Favorite Eats: Carnevino Hong Kong
Mario Batali, the New York-based chef who is usually described as ebullient or ubiquitous or both, has just opened his second Hong Kong restaurant, Carnevino, and apparently is about to open his third. The first, Lupa, opened earlier this year in the new LHT Tower on Queen’s Road Central, downstairs from Carnevino. The third is to be in Causeway Bay, and all three are described as a way-station to China where Batali, as many a refrigerator salesman before him, believes an even bigger fortune lies once he opens yet more establishments, according to other media.
Batali may have to eat his own weight in pasta every day to stay alive. At last count, with partner and close friend Joe Bastianich, he was operating 22 restaurants in an arc that stretches from New York to Las Vegas to Los Angeles to Hong Kong to Singapore – an empire that is starting to rival those of Alain Ducasse or Nobu in size. At the same time he has found the time to appear on 17 television shows, often with that other fast-moving foodie, Anthony Bourdain.

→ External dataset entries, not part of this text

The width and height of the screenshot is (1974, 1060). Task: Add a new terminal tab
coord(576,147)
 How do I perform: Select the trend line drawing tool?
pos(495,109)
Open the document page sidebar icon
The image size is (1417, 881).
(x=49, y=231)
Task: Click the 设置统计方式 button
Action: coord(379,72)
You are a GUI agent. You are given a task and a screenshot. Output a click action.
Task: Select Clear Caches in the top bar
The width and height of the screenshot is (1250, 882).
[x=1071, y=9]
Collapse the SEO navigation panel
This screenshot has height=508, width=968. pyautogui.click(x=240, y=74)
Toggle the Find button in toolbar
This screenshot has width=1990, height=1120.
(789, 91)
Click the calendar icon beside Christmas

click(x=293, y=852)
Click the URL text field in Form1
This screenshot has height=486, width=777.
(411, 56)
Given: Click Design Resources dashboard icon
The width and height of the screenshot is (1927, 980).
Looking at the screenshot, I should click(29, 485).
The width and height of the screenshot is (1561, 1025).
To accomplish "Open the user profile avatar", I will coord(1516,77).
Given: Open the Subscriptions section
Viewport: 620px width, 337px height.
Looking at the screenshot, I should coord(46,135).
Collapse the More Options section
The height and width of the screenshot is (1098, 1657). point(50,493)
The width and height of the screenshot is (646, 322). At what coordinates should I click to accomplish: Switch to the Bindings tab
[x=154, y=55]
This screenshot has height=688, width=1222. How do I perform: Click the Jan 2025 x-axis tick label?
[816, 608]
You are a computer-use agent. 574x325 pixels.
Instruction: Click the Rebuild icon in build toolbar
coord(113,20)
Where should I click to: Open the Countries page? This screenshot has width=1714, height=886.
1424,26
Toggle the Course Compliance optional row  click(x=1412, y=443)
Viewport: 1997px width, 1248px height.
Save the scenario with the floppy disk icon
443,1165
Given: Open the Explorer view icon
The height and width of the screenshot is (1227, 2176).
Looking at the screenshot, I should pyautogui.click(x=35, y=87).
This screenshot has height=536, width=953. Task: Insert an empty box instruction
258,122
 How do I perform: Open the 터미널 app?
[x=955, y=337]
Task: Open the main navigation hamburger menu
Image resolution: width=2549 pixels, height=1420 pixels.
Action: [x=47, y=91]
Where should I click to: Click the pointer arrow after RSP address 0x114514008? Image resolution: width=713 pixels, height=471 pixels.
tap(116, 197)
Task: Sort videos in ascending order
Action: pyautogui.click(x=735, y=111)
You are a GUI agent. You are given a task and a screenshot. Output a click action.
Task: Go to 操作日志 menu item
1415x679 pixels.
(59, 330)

The two are developing a television series on Italian cuisine and culture. He has been featured in films and the online game World of Warcraft. Nor is that all. Bastianich, Battali and Liaia Bastianich operate three wineries in Italy as well. Their flagship Italian eatery in New York, Babbo, is as de rigueur as the Empire State Building or the 98/11 memorial.
Although Batali’s roots are in the western United States – he was raised in the Seattle area – he seems to have pretty well shaken the ferns and hot tubs from his orange shoes. He originally trained at the famed Cordon Bleu in Paris before leaving for several professional kitchens before he ended up working under Marco Pierre White, perhaps London’s most famous chef. Then it was on to a series of three-star French restaurants before he eventually moved to Italy where he apprenticed in the kitchen at La Volta to seek to master traditional Italian cooking.
Most – although not all – of the restaurants Batali has scattered across the US and Asia were born out of this traditional Italian style. Carnevino – steak and wine, get it?— is no different. It opened earlier this week to a horde of hungry journalists who gobbled mini-hamburgers and various hors d’ouvres while polishing off bottle after bottle of Batali’s signature wine, produced under his own label.
Carnevino has its roots in Batali’s Las Vegas Carnevino steak house and in fact the Corporate Chef, Zach Allen, who supervises the kitchen in Hong Kong, spent eight years in Las Vegas (and 10 years previously with Batali in New York) before moving here. The restaurant was conceived in consultation with the people who designed his the Las Vegas model, and seems to owe something to the design – primarily a chandelier in the main dining room that, for better or worse, by day bears some stylistic resemblance to one of those rustic wagon wheel jobs that you see in ostentatiously western restaurants – although the management assures us that when it’s evening and the lights are low, it’s perfectly tasteful.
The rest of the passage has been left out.